Abstract

The cardiac glycoside oleandrin is a main active constituent of the botanical anti-cancer drug candidate PBI-05204, an extract of Nerium oleander. Here, we aimed to determine the circadian sensitivity of mice to oleandrin, and to investigate the role of intestinal P-gp in generating rhythmic drug toxicity. Toxicity and pharmacokinetic experiments were performed with wild-type, Bmal1iKO (intestine-specific Bmal1 knockout) and Bmal1fl/fl (control littermates of Bmal1iKO) mice. The cardiac toxicity (reflected by plasma CK-MB, LDH and cTn-I levels) varied significantly with the times of drug dosing in wild-type mice (a lower toxicity at ZT10 and more severe at ZT2/22). Dosing at ZT2 generated a higher drug exposure than ZT10, supporting a lower toxicity at ZT10. Intracellular accumulation of oleandrin (2.5–10 μM) was reduced in MDCKⅡ-MDR1 than in parental cells. MDR1 overexpression decreased the cell sensitivity to oleandrin toxicity.
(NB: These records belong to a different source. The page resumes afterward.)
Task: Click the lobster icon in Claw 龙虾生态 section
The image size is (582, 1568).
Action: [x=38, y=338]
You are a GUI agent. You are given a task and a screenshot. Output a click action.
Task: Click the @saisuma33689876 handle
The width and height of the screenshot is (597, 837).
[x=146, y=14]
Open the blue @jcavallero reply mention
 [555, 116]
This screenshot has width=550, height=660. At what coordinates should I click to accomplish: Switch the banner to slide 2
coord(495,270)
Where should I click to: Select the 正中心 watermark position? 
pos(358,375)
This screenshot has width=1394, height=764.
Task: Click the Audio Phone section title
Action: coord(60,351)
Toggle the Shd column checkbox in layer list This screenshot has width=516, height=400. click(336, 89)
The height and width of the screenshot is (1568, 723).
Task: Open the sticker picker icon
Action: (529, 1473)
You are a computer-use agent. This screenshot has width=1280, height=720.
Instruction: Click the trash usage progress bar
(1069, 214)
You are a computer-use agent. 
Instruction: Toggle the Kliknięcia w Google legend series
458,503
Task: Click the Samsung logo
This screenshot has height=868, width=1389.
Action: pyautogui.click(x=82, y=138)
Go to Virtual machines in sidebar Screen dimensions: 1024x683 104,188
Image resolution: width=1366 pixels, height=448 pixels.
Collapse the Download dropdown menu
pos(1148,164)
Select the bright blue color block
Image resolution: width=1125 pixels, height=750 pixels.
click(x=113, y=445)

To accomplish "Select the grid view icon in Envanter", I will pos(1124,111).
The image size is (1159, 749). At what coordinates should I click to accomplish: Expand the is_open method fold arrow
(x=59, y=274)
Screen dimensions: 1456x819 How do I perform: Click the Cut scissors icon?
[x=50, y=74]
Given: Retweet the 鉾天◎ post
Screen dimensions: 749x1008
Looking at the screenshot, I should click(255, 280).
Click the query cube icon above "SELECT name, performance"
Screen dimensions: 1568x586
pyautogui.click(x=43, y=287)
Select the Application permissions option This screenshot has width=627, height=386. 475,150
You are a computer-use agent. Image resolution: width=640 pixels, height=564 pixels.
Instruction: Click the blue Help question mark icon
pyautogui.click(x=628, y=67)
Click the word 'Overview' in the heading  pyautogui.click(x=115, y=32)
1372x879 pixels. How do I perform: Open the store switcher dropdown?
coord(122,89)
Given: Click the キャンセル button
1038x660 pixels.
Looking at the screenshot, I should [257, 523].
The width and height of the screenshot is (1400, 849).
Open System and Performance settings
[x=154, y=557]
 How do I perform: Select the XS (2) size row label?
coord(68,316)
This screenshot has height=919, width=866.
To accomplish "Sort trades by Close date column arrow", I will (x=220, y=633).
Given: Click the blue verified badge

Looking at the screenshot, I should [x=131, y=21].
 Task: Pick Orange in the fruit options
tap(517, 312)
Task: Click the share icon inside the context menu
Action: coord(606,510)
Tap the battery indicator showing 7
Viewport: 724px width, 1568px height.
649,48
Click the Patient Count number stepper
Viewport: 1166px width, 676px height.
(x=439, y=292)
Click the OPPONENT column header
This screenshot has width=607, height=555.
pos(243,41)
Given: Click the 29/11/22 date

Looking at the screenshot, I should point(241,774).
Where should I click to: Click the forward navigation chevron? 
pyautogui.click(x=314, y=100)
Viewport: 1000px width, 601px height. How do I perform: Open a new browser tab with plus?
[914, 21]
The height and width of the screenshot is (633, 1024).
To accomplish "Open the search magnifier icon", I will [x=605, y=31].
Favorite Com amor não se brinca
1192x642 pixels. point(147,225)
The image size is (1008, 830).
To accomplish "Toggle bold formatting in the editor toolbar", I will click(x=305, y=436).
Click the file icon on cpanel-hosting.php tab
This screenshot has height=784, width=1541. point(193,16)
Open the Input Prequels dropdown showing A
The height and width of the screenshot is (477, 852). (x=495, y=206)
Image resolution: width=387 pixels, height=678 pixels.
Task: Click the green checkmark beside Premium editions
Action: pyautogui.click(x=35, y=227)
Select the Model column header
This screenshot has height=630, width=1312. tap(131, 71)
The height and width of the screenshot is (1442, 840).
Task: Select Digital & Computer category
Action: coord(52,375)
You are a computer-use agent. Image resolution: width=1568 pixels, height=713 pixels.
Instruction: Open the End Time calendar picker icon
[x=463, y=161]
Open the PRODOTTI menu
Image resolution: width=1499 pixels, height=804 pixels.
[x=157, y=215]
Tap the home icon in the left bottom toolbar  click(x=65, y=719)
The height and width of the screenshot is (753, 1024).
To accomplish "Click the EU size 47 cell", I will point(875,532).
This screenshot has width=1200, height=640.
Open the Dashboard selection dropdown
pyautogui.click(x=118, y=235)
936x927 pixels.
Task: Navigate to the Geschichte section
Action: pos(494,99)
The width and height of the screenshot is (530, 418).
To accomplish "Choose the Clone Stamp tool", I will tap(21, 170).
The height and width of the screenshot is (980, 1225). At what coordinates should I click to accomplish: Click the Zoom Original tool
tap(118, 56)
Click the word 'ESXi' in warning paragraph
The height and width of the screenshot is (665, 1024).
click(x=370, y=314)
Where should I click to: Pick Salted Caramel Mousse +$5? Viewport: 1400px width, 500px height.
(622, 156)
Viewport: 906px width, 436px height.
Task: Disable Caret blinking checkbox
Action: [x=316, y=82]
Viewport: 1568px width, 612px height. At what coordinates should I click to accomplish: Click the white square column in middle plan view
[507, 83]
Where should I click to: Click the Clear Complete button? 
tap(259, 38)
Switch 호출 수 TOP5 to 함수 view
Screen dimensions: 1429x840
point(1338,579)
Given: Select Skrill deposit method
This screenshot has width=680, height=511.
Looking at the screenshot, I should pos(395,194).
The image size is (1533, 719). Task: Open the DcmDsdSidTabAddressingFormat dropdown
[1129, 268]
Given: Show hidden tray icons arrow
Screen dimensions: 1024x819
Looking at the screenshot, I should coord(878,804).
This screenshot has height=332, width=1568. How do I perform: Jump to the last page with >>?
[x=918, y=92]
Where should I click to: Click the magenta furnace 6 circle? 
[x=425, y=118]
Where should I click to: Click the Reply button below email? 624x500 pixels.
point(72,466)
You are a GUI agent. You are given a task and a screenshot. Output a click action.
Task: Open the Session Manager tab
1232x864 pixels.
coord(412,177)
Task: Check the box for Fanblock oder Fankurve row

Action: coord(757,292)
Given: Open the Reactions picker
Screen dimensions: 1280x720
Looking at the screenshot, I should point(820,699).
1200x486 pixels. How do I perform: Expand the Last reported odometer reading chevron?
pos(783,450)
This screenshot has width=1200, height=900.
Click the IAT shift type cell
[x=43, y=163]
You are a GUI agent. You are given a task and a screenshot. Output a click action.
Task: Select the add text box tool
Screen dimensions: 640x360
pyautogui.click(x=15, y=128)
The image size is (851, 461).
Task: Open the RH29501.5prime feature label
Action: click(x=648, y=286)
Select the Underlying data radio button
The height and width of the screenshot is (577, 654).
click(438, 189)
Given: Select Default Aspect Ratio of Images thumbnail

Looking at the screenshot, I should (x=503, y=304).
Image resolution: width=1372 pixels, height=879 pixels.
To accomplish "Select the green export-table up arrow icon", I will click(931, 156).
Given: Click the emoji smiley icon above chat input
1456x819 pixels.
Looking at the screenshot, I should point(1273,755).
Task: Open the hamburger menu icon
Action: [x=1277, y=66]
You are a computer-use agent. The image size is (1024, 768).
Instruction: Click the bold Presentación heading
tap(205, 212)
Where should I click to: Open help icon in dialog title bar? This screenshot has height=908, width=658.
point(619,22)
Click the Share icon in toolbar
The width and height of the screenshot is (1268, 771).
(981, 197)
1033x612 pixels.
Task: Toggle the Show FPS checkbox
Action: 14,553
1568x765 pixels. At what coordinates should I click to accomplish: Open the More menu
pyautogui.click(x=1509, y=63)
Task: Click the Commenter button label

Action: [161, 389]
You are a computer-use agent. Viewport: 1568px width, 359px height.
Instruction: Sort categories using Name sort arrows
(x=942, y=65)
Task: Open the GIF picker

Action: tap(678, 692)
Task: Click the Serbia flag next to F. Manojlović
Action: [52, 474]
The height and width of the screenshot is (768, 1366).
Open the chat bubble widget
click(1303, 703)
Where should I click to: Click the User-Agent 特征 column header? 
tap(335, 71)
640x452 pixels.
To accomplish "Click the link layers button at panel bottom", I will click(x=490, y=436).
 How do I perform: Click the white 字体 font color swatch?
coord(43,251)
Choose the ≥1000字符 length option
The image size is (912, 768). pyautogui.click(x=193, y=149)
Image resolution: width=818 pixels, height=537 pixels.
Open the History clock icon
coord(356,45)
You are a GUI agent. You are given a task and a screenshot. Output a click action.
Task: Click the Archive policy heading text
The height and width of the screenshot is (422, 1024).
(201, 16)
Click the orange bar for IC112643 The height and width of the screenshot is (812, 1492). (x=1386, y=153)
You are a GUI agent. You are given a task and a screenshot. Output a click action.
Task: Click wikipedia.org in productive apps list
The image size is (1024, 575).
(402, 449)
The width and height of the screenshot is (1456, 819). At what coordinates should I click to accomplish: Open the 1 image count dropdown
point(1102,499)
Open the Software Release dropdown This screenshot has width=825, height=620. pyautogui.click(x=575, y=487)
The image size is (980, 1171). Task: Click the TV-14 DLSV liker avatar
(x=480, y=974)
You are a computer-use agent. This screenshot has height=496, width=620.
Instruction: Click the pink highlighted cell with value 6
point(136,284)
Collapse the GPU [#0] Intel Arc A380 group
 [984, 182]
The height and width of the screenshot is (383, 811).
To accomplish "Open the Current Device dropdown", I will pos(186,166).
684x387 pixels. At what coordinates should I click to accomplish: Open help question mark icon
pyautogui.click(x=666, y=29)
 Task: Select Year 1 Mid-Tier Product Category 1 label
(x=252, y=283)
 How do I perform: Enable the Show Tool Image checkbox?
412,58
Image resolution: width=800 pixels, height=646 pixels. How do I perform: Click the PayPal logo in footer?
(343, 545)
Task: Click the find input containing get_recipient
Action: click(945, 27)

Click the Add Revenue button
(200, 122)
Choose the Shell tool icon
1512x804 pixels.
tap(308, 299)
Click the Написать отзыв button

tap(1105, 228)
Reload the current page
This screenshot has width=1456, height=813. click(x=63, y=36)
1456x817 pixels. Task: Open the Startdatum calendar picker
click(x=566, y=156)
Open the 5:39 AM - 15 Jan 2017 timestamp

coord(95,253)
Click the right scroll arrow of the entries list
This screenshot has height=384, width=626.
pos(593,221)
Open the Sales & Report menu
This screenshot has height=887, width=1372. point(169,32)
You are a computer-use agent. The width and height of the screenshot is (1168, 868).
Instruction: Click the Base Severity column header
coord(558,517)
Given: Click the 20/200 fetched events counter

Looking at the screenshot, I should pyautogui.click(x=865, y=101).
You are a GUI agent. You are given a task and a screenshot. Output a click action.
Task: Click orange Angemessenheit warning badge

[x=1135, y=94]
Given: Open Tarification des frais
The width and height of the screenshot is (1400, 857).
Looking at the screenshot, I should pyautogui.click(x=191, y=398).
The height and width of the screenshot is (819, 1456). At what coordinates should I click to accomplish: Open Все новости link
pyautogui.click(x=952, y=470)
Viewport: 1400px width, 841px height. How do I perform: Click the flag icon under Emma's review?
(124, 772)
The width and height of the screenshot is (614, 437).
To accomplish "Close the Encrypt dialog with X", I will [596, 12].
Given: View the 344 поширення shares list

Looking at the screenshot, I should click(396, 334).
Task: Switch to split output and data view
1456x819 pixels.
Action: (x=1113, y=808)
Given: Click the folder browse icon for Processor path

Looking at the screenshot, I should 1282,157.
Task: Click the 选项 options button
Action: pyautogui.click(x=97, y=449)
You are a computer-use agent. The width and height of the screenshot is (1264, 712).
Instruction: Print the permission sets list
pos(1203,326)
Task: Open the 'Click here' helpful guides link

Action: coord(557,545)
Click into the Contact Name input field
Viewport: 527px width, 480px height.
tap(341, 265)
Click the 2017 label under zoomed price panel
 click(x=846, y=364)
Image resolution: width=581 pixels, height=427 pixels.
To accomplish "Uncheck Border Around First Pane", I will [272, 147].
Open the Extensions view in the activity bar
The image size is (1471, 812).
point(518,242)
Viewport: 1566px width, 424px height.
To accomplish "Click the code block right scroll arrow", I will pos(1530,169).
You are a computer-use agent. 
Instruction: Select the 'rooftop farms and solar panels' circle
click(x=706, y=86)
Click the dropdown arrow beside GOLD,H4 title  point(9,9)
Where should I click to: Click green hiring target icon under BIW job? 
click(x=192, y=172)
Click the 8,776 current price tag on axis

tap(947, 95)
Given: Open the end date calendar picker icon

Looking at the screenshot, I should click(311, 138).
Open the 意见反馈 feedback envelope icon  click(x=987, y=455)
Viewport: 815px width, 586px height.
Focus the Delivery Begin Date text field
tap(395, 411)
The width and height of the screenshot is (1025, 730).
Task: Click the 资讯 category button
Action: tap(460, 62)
The net flux ratio (MDCKⅡ-MDR1 versus parental cells) was 2.9 for oleandrin. These data indicated oleandrin as a P-gp substrate. Both mdr1a mRNA and P-gp protein oscillated with the times of the day in small intestine of Bmal1fl/fl mice. Intestinal ablation of Bmal1 down-regulated mdr1a mRNA and P-gp protein, and abrogated their rhythms. Likewise, Bmal1 silencing led to down-regulated mdr1a mRNA and to a loss of its rhythmicity in serum-shocked CT26 cells. Based on luciferase reporter assays, Bmal1 regulated rhythmic mdr1a transcription through the clock output genes Hlf and E4bp4. Intestinal ablation of Bmal1 exacerbated oleandrin toxicity and enhanced drug exposure. Moreover, time dependency of toxicity and drug exposure were lost in Bmal1iKO mice. In conclusion, diurnal intestinal P-gp is a critical factor influencing daily oleandrin exposure and toxicity. Our findings have implications in minimizing oleandrin (and possibly Nerium oleander) toxicity and improving drug efficacy via dosing time optimization.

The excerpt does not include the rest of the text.